▶ YOUR GOAL:
Copy the records from the line containing "You are a computer-use" through the end of the records, both included, reproducing each line unchanged.

[Begin SUPPLIED DATA]

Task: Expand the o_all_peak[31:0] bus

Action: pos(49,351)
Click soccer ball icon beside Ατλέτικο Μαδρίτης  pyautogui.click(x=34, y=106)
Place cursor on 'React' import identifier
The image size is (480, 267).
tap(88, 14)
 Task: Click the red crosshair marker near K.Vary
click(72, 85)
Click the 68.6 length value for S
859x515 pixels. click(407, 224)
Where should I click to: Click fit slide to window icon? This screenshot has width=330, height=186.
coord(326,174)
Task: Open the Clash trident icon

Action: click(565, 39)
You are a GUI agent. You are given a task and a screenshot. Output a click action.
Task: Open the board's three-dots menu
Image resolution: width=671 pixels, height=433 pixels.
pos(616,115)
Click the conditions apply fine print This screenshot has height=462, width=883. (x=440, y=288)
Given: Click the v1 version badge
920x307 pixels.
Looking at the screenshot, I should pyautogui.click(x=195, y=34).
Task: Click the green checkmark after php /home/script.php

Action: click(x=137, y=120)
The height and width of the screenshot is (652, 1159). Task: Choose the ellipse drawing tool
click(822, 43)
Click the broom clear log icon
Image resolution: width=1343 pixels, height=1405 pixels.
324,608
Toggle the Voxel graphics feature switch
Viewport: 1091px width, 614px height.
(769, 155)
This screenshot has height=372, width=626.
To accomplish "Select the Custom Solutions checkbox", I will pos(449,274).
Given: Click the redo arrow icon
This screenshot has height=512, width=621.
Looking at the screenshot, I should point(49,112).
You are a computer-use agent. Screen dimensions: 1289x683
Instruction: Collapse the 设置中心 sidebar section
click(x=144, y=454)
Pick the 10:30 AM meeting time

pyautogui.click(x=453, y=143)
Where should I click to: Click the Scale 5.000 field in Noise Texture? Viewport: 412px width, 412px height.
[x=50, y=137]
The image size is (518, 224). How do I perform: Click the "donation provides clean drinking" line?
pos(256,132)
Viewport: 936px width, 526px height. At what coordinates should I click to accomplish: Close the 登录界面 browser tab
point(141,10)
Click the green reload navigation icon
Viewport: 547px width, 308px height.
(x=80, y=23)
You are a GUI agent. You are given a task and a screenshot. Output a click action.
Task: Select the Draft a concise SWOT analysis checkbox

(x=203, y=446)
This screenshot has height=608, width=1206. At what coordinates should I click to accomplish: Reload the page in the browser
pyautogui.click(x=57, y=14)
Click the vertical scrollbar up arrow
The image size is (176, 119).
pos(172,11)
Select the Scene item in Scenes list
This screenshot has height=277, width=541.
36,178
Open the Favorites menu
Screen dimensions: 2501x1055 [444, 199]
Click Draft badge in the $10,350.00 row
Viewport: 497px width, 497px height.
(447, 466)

[End SUPPLIED DATA]

▶ EXERCISE OUTPUT:
You are a computer-use agent. Screen dimensions: 1289x683
Instruction: Collapse the 设置中心 sidebar section
click(x=144, y=454)
Pick the 10:30 AM meeting time

pyautogui.click(x=453, y=143)
Where should I click to: Click the Scale 5.000 field in Noise Texture? Viewport: 412px width, 412px height.
[x=50, y=137]
The image size is (518, 224). How do I perform: Click the "donation provides clean drinking" line?
pos(256,132)
Viewport: 936px width, 526px height. At what coordinates should I click to accomplish: Close the 登录界面 browser tab
point(141,10)
Click the green reload navigation icon
Viewport: 547px width, 308px height.
(x=80, y=23)
You are a GUI agent. You are given a task and a screenshot. Output a click action.
Task: Select the Draft a concise SWOT analysis checkbox

(x=203, y=446)
This screenshot has height=608, width=1206. At what coordinates should I click to accomplish: Reload the page in the browser
pyautogui.click(x=57, y=14)
Click the vertical scrollbar up arrow
The image size is (176, 119).
pos(172,11)
Select the Scene item in Scenes list
This screenshot has height=277, width=541.
36,178
Open the Favorites menu
Screen dimensions: 2501x1055 [444, 199]
Click Draft badge in the $10,350.00 row
Viewport: 497px width, 497px height.
(447, 466)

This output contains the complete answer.